The aim of this project is to overcome/alleviate the problem of Out Of Vocabulary(OOV) words, while building a language model. The approach used in this project is as follows:

* First, train a RNN language model with subword tokens generated from the corpora. Tune the hyperparameters of the model
* Use the RNN model trained to synthesize artificial text.
* Augment the train data of the corpus with the generated text and calculate the OOV rates.

The two natural laguages used in this project are English and Bengali.

The project was divided into five tasks which are discussed as follows:

* **Data Preperation** In this step, the respective corpora for English and Bengali were preprocessed and divided into train and test files, with test files consisting of 20% of the sentences of corpus of each language.


* **Subword Segmentation** In this step, the SentencePiece text tokenizer was used for different vocabulary sizes, which implements Byte-Pair Encoding, on the sentences in the train files for each language. Three types of subword segmentation was performed in this case for each language: charater-level(s1), subwords close to characters(s2), and subwords close to words(s3). On experimenting with various vocabulary sizes (this can be found in `subwords/english` and `subwords/bengali`, and in `rnnlms/temp_models` directories), the optimal vocabulary sizes were found to be as follows:

    * For s1, for english, the vocabulary size was 32
    * For s2, for english, the vocabulary size was 100
    * For s3, for english, the vocabulary size was 2600
     
    * For s1, for bengali, the vocabulary size was 49
    * For s2, for bengali, the vocabulary size was 100
    * For s3, for bengali, the vocabulary size was 1700
    
    
* **LM Training** In this step, RNNLMs were trained on s1, s2 and s3 for both languages and the hyperparameters were tuned to optimize Perplexities/OOV Rates. A brief description of the hyperparameter is given below:

    * For s1, English baseline vocab size was found to be 32 which gave optimum Perplexity of 5.3491. 
    To further reduce the Perplexity value Hyper parameter tuning was done on parameters BPTT and Hidden layers. For BPTT=4 & H=80 best performance Perplexity value 4.666 was obtained.It was also observed that with decrease in BPTT value, Perplexity value increased and with Hidden layer value >80 PL value decreased negligibly.  
    All the trails carried out can be found in the `Trails` folder of `s1_english`.

    * For s2, English baseline vocab size was found to be 100 which gave optimum Perplexity of 16.4355. 
    To further reduce the Perplexity value Hyper parameter tuning was done on parameters BPTT and Hidden layers. For BPTT=1 & H=80 best performance Perplexity value 14.232 was obtained. It was also observed that with decrease in BPTT value, Perplexity value decreased and with Hidden layer value >80 PL value decreased negligibly.  
    All the trails carried out can be found in the `Trails` folder of `s2_english`.

    * For s3, English baseline vocab size was found to be 2600 which gave optimum Perplexity of 195.5279. 
    To further reduce the Perplexity value Hyper parameter tuning was done on parameters BPTT and Hidden layers.
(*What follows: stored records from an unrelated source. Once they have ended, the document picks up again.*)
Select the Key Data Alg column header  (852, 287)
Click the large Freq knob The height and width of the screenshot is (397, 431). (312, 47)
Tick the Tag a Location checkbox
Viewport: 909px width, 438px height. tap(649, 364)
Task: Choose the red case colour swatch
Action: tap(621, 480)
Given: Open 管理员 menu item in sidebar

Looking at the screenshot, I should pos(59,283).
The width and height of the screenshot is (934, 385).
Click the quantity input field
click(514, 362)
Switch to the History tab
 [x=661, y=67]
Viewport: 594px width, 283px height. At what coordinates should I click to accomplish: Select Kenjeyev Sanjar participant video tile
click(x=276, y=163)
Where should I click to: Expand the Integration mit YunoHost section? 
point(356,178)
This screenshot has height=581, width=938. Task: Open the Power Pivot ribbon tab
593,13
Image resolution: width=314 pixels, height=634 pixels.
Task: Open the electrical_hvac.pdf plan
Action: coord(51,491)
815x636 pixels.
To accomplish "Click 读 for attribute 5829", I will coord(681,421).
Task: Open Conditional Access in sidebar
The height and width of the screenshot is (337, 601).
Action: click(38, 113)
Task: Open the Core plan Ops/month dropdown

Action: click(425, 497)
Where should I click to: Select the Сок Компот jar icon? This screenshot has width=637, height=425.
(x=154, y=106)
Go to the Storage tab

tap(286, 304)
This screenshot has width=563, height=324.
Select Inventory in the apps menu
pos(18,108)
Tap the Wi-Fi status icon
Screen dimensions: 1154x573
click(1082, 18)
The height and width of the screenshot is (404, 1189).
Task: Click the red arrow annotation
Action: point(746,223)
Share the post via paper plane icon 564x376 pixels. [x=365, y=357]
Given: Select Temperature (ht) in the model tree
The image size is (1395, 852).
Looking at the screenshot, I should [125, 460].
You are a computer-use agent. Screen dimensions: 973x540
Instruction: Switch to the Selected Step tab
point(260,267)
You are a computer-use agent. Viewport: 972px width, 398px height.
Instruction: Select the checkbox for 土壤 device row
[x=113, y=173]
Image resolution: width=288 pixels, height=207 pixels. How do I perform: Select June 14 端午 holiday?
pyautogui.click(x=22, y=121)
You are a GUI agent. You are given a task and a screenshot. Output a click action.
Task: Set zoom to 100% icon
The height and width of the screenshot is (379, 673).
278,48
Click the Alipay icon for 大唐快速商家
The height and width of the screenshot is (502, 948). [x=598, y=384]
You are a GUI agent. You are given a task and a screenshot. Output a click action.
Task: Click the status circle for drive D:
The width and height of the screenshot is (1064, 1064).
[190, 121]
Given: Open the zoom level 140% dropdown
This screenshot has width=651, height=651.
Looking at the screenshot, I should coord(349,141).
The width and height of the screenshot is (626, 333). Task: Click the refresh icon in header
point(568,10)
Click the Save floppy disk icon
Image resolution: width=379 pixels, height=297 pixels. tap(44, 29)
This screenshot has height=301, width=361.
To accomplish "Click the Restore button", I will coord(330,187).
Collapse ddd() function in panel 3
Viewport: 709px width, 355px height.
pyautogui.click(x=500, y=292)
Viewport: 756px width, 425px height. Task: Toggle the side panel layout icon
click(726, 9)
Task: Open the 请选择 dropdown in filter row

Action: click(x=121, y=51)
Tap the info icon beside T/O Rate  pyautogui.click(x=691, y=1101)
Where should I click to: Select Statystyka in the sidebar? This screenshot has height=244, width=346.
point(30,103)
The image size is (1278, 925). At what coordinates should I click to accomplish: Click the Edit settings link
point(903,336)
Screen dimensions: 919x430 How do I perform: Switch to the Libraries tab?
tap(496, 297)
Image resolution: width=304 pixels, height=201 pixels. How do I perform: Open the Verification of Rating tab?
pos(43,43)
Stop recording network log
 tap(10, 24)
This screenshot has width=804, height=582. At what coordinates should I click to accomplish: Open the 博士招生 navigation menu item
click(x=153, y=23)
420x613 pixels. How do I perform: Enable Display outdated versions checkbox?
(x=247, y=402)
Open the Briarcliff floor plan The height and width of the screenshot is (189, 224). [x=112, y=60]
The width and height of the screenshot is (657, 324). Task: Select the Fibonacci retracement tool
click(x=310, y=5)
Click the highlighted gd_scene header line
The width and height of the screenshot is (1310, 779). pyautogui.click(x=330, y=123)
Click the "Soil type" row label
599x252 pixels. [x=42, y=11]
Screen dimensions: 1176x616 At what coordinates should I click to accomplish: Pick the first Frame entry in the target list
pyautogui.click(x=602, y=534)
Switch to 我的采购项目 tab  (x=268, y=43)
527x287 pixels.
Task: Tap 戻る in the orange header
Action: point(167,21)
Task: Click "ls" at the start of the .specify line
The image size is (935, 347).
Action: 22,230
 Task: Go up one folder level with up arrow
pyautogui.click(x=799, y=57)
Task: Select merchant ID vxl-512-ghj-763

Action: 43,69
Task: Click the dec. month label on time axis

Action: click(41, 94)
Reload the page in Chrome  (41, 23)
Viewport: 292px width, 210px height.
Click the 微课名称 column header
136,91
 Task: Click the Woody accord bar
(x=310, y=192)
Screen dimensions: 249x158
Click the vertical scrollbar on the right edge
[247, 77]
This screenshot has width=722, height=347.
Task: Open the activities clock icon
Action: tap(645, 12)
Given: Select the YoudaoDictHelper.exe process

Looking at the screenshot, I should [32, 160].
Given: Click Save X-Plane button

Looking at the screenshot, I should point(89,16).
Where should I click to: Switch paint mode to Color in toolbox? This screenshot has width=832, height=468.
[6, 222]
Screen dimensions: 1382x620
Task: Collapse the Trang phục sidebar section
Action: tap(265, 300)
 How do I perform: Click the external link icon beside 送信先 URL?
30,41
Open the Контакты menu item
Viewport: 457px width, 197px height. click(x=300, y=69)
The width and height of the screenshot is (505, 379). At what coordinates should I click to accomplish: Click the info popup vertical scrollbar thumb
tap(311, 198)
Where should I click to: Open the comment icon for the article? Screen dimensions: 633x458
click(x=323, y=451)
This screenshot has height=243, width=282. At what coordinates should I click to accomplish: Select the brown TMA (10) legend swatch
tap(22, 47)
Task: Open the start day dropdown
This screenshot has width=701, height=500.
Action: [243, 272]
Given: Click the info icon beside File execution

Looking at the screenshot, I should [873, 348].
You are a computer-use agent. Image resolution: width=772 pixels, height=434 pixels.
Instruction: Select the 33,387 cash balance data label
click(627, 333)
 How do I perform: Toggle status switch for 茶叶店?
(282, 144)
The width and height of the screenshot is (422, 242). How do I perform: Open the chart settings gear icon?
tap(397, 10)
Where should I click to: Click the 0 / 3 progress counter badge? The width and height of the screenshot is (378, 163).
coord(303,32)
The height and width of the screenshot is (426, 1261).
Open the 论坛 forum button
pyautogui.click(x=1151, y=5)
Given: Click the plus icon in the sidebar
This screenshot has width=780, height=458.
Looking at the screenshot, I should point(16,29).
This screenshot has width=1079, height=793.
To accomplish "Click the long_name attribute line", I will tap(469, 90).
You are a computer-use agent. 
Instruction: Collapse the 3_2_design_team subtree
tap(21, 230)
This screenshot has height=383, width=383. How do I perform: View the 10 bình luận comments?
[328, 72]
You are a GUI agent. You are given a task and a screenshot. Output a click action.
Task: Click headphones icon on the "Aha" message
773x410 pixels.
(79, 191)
For BPTT=4 & H=40 best performance Perplexity value 195.0037 was obtained. It was also observed that with decrease in BPTT value and increase in Hidden layer value, Perplexity value increased.
    All the trials carried out can be found in the `Trails` folder of `s3_english`.

    * For s1, Bengali baseline vocab size was found to be 49 which gave optimum Perplexity of 7.7006. 
    To further reduce the Perplexity value Hyper parameter tuning was done on parameters BPTT and Hidden layers. For BPTT=4 & H=130 best performance Perplexity value 5.839 was obtained.It was also observed that with decrease in BPTT value, Perplexity value increased and with Hidden layer value >130 PL value decreased negligibly. 
    All the trails carried out can be found in the `Trails`folder of `s1_bengali`.

    * For s2, Bengali baseline vocab size was found to be 100 which gave optimum Perplexity of 17.9806. 
    To further reduce the Perplexity value Hyper parameter tuning was done on parameters BPTT and Hidden layers. For BPTT=3 & H=100 best performance Perplexity value 13.623 was obtained.It was also observed that with decrease in BPTT value, Perplexity value increased and with Hidden layer value >100 PL value decreased negligibly. 
    All the trails carried out can be found in the `Trails` folder of `s2_bengali`.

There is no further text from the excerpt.